-- AVAILABLE DATA follows --

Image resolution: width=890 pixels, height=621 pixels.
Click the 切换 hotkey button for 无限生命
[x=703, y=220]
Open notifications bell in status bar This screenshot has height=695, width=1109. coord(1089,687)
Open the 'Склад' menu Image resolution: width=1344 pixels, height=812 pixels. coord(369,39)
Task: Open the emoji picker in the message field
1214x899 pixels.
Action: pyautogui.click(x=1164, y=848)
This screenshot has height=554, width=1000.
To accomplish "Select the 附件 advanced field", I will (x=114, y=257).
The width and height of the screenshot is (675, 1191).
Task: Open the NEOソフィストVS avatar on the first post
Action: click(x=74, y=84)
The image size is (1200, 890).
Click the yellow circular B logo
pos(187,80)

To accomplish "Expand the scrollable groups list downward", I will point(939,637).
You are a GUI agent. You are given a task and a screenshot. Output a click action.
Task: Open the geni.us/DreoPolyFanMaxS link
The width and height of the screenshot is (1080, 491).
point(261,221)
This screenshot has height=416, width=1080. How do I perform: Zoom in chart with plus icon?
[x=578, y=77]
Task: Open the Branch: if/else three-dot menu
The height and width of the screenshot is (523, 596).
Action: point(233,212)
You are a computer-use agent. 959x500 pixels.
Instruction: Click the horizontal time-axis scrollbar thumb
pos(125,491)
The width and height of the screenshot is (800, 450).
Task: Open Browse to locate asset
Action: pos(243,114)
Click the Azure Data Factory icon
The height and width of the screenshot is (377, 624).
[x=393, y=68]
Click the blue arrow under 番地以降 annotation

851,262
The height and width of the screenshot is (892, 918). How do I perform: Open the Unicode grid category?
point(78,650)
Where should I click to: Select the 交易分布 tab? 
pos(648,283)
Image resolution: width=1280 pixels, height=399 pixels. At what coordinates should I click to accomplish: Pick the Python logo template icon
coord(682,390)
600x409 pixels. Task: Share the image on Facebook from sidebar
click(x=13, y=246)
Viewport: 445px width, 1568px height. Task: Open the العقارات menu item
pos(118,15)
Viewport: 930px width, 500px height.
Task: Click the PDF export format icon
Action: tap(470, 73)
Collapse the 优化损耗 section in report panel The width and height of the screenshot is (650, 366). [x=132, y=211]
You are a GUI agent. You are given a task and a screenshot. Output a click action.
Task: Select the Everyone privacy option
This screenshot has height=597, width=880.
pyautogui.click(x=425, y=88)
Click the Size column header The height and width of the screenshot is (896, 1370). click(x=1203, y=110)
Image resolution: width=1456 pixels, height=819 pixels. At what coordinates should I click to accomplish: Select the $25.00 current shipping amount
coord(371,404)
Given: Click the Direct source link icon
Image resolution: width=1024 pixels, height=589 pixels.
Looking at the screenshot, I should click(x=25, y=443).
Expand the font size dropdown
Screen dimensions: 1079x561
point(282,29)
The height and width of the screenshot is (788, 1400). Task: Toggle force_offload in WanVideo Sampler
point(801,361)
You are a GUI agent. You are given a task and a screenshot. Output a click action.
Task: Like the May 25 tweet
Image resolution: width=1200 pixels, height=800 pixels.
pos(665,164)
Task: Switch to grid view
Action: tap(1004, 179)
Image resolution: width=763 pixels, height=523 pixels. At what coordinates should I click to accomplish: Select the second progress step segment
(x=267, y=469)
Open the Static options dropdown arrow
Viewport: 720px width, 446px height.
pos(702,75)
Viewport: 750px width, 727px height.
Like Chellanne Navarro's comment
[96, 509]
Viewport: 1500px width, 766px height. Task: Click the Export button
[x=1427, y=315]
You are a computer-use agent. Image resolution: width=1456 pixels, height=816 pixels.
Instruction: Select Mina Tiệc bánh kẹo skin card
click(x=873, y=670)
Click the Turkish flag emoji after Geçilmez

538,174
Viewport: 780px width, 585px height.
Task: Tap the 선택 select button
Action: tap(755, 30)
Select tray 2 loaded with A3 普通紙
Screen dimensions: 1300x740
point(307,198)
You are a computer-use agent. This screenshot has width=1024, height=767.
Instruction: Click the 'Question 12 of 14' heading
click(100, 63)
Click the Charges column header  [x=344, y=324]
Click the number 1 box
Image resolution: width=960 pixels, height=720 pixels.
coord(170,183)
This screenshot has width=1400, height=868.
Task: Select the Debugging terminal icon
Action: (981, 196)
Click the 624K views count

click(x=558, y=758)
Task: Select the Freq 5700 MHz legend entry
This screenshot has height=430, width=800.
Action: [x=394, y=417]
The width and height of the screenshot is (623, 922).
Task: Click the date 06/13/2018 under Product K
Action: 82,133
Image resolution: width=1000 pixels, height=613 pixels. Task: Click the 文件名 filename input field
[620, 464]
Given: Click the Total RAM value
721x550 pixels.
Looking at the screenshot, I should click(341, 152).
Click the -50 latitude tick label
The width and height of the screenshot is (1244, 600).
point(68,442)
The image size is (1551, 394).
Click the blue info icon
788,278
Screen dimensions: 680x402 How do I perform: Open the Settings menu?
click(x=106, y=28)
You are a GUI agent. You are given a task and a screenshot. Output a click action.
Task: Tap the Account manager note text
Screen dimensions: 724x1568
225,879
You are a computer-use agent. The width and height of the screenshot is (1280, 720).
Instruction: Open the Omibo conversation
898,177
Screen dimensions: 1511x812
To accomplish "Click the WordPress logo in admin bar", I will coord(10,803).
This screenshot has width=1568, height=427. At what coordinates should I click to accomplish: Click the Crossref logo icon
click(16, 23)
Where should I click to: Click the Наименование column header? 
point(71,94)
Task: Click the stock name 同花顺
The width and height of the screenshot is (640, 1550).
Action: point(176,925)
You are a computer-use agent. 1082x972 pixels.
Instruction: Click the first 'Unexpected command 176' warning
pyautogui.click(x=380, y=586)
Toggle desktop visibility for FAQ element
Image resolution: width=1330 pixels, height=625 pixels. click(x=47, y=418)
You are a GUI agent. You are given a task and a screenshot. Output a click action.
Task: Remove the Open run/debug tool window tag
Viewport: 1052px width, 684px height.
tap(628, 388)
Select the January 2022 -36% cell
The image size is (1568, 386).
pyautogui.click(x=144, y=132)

-- AVAILABLE DATA concluded --

◆ WHAT YOU NEED TO DO: Copy every entry exactly. Leave nothing out.

◆ FINAL ANSWER:
Image resolution: width=890 pixels, height=621 pixels.
Click the 切换 hotkey button for 无限生命
[x=703, y=220]
Open notifications bell in status bar This screenshot has height=695, width=1109. coord(1089,687)
Open the 'Склад' menu Image resolution: width=1344 pixels, height=812 pixels. coord(369,39)
Task: Open the emoji picker in the message field
1214x899 pixels.
Action: pyautogui.click(x=1164, y=848)
This screenshot has height=554, width=1000.
To accomplish "Select the 附件 advanced field", I will (x=114, y=257).
The width and height of the screenshot is (675, 1191).
Task: Open the NEOソフィストVS avatar on the first post
Action: click(x=74, y=84)
The image size is (1200, 890).
Click the yellow circular B logo
pos(187,80)

To accomplish "Expand the scrollable groups list downward", I will point(939,637).
You are a GUI agent. You are given a task and a screenshot. Output a click action.
Task: Open the geni.us/DreoPolyFanMaxS link
The width and height of the screenshot is (1080, 491).
point(261,221)
This screenshot has height=416, width=1080. How do I perform: Zoom in chart with plus icon?
[x=578, y=77]
Task: Open the Branch: if/else three-dot menu
The height and width of the screenshot is (523, 596).
Action: point(233,212)
You are a computer-use agent. 959x500 pixels.
Instruction: Click the horizontal time-axis scrollbar thumb
pos(125,491)
The width and height of the screenshot is (800, 450).
Task: Open Browse to locate asset
Action: pos(243,114)
Click the Azure Data Factory icon
The height and width of the screenshot is (377, 624).
[x=393, y=68]
Click the blue arrow under 番地以降 annotation

851,262
The height and width of the screenshot is (892, 918). How do I perform: Open the Unicode grid category?
point(78,650)
Where should I click to: Select the 交易分布 tab? 
pos(648,283)
Image resolution: width=1280 pixels, height=399 pixels. At what coordinates should I click to accomplish: Pick the Python logo template icon
coord(682,390)
600x409 pixels. Task: Share the image on Facebook from sidebar
click(x=13, y=246)
Viewport: 445px width, 1568px height. Task: Open the العقارات menu item
pos(118,15)
Viewport: 930px width, 500px height.
Task: Click the PDF export format icon
Action: tap(470, 73)
Collapse the 优化损耗 section in report panel The width and height of the screenshot is (650, 366). [x=132, y=211]
You are a GUI agent. You are given a task and a screenshot. Output a click action.
Task: Select the Everyone privacy option
This screenshot has height=597, width=880.
pyautogui.click(x=425, y=88)
Click the Size column header The height and width of the screenshot is (896, 1370). click(x=1203, y=110)
Image resolution: width=1456 pixels, height=819 pixels. At what coordinates should I click to accomplish: Select the $25.00 current shipping amount
coord(371,404)
Given: Click the Direct source link icon
Image resolution: width=1024 pixels, height=589 pixels.
Looking at the screenshot, I should click(x=25, y=443).
Expand the font size dropdown
Screen dimensions: 1079x561
point(282,29)
The height and width of the screenshot is (788, 1400). Task: Toggle force_offload in WanVideo Sampler
point(801,361)
You are a GUI agent. You are given a task and a screenshot. Output a click action.
Task: Like the May 25 tweet
Image resolution: width=1200 pixels, height=800 pixels.
pos(665,164)
Task: Switch to grid view
Action: tap(1004, 179)
Image resolution: width=763 pixels, height=523 pixels. At what coordinates should I click to accomplish: Select the second progress step segment
(x=267, y=469)
Open the Static options dropdown arrow
Viewport: 720px width, 446px height.
pos(702,75)
Viewport: 750px width, 727px height.
Like Chellanne Navarro's comment
[96, 509]
Viewport: 1500px width, 766px height. Task: Click the Export button
[x=1427, y=315]
You are a computer-use agent. Image resolution: width=1456 pixels, height=816 pixels.
Instruction: Select Mina Tiệc bánh kẹo skin card
click(x=873, y=670)
Click the Turkish flag emoji after Geçilmez

538,174
Viewport: 780px width, 585px height.
Task: Tap the 선택 select button
Action: tap(755, 30)
Select tray 2 loaded with A3 普通紙
Screen dimensions: 1300x740
point(307,198)
You are a computer-use agent. This screenshot has width=1024, height=767.
Instruction: Click the 'Question 12 of 14' heading
click(100, 63)
Click the Charges column header  [x=344, y=324]
Click the number 1 box
Image resolution: width=960 pixels, height=720 pixels.
coord(170,183)
This screenshot has width=1400, height=868.
Task: Select the Debugging terminal icon
Action: (981, 196)
Click the 624K views count

click(x=558, y=758)
Task: Select the Freq 5700 MHz legend entry
This screenshot has height=430, width=800.
Action: [x=394, y=417]
The width and height of the screenshot is (623, 922).
Task: Click the date 06/13/2018 under Product K
Action: 82,133
Image resolution: width=1000 pixels, height=613 pixels. Task: Click the 文件名 filename input field
[620, 464]
Given: Click the Total RAM value
721x550 pixels.
Looking at the screenshot, I should click(341, 152).
Click the -50 latitude tick label
The width and height of the screenshot is (1244, 600).
point(68,442)
The image size is (1551, 394).
Click the blue info icon
788,278
Screen dimensions: 680x402 How do I perform: Open the Settings menu?
click(x=106, y=28)
You are a GUI agent. You are given a task and a screenshot. Output a click action.
Task: Tap the Account manager note text
Screen dimensions: 724x1568
225,879
You are a computer-use agent. The width and height of the screenshot is (1280, 720).
Instruction: Open the Omibo conversation
898,177
Screen dimensions: 1511x812
To accomplish "Click the WordPress logo in admin bar", I will coord(10,803).
This screenshot has width=1568, height=427. At what coordinates should I click to accomplish: Click the Crossref logo icon
click(16, 23)
Where should I click to: Click the Наименование column header? 
point(71,94)
Task: Click the stock name 同花顺
The width and height of the screenshot is (640, 1550).
Action: point(176,925)
You are a computer-use agent. 1082x972 pixels.
Instruction: Click the first 'Unexpected command 176' warning
pyautogui.click(x=380, y=586)
Toggle desktop visibility for FAQ element
Image resolution: width=1330 pixels, height=625 pixels. click(x=47, y=418)
You are a GUI agent. You are given a task and a screenshot. Output a click action.
Task: Remove the Open run/debug tool window tag
Viewport: 1052px width, 684px height.
tap(628, 388)
Select the January 2022 -36% cell
The image size is (1568, 386).
pyautogui.click(x=144, y=132)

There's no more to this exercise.